Thursday, May 31, 2012
Here’s a terrific checklist of questions managers should be able to answer as they undertake a consolidation of infrastructure or management functions. It is buried in a new report by the Government Accountability Office.

Sometimes GAO does terrific work but couches it in ways that its value may not be immediately obvious to busy readers.  Here’s a very practical report that looks at eight recent consolidation efforts undertaken by federal agencies and identifies five sets of questions that managers should be able to answer if they find themselves in charge of an initiative to consolidate infrastructure or management functions.  Since these kinds of reorganization efforts will likely be more common in coming years as agencies look for strategies to cut costs, it is a report worth looking at.

Because GAO is an oversight agency for Congress, it framed its report to help congressional committees do better oversight.  But its real value may be to agency managers facing the task of developing a reorganization strategy.  The report is based on stories from real reorganization efforts and gives a good flavor of the dynamics agency leaders face when undertaking an administrative consolidation of functions.

The Checklist.  The bottom line – the handy checklist – can be found in Appendix II (p. 44).  Here are the top line questions the report is organized around:

  • What are the goals of the consolidation?  What opportunities will be addressed through consolidation and what problems will be solved?  What problems, if any, will be created?
  • What will be the likely costs and benefits of the consolidation?  Are sufficiently reliable data available to support a business-case analysis or cost-benefit analysis?
  • How can the up-front cost associated with the consolidation be funded?
  • Who are the consolidation stakeholders, and how will they be affected?  How have the stakeholders been involved in the decision, and how have their views been considered?  On balance, do stakeholders understand the rationale for consolidation?
  • To what extent do plans show that change management practices will be used to implement the consolidation?

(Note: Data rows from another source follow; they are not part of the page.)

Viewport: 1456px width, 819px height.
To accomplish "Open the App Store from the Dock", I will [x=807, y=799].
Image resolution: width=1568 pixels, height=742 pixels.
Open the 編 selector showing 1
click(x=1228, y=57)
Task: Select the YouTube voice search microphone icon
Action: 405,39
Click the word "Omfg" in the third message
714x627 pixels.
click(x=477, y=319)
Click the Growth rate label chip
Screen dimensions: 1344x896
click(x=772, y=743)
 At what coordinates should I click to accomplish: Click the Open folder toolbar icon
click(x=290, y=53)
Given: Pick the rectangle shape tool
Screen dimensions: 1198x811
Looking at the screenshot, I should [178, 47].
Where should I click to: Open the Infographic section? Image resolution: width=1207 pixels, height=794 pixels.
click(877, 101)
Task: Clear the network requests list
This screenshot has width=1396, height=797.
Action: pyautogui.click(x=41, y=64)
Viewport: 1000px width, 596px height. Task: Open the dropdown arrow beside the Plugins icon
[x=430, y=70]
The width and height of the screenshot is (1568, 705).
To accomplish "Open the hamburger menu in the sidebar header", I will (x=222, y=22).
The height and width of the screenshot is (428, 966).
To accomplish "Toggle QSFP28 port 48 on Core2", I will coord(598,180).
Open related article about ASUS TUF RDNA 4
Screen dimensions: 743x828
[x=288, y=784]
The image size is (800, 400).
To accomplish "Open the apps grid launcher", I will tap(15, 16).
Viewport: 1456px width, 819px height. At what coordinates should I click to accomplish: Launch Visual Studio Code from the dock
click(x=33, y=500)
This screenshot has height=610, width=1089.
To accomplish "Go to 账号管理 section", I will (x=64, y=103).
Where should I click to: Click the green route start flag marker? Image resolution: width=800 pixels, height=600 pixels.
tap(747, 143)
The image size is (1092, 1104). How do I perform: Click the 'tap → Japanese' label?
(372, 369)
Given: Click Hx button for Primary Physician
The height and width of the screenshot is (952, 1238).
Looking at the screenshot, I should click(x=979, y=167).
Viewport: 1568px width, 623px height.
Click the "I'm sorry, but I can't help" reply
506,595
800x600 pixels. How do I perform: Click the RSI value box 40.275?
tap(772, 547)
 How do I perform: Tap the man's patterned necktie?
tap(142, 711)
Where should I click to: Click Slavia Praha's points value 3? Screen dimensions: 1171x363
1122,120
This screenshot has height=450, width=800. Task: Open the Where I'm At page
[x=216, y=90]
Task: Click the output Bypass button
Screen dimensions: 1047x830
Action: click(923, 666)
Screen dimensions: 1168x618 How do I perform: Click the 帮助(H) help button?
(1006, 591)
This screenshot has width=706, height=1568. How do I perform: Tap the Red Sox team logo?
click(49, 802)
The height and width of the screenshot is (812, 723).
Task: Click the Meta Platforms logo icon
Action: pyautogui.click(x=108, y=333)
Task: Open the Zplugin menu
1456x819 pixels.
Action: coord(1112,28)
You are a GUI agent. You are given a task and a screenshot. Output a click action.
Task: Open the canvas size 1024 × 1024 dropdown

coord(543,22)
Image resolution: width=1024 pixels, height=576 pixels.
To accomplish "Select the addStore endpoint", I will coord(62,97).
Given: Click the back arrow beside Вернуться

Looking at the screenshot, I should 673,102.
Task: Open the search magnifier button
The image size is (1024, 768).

The Case Studies.  GAO brings the checklist to life with vignettes drawn from case studies of recent consolidation initiatives:

  • The Census Bureau’s 2011 initiative to consolidate its 12 regional offices into 6.
  • The Defense Department’s Base Realignment and Closure (BRAC) process, most recently undertaken in 2005.
  • The Internal Revenue Service’s consolidation of 8 paper processing centers into 3 sites, beginning in 2000.
  • The Environmental Protection Agency’s discussions to consolidate its science labs (the conversations started in 1994 and are still ongoing, according to GAO).
  • The cross-agency Federal Data Center Consolidation Initiative, announced by the Office of Management and Budget in 2010, which started with a goal of cutting the number of data centers in half.
  • The cross-agency payroll consolidation initiative, which consolidated 26 payroll systems into 4.  This effort began in 2001 and was completed in 2009.
  • The cross-agency International Cooperative Administrative Support Services system, where 40 agencies with offices overseas share the costs of common administrative services in overseas posts.
  • A 5-year joint Defense and Veterans Affairs pilot effort to integrate medical care at a joint facility, which began in 2010.

The report is worth a read if you think a reorganization is in the near future for your organization!